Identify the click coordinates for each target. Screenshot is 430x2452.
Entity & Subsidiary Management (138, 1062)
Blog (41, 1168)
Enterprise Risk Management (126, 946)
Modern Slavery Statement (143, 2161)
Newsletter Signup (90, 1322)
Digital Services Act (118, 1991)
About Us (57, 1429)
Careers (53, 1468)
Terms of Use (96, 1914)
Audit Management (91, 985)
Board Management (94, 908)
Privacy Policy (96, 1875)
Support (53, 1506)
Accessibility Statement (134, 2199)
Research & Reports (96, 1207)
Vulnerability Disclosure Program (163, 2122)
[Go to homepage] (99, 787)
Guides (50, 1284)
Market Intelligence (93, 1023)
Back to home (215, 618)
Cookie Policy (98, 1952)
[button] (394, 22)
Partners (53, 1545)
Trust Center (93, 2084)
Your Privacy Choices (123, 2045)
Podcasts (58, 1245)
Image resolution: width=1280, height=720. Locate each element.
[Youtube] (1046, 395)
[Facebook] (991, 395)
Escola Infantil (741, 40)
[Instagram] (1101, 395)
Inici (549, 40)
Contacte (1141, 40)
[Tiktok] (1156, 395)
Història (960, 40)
--
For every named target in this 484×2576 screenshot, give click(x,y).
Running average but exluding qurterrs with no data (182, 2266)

* EXERCISE GOAL:
The answer is a number alone: how many lines of the data contain the string "Statement"?

* RESULT FOR THIS TASK:
2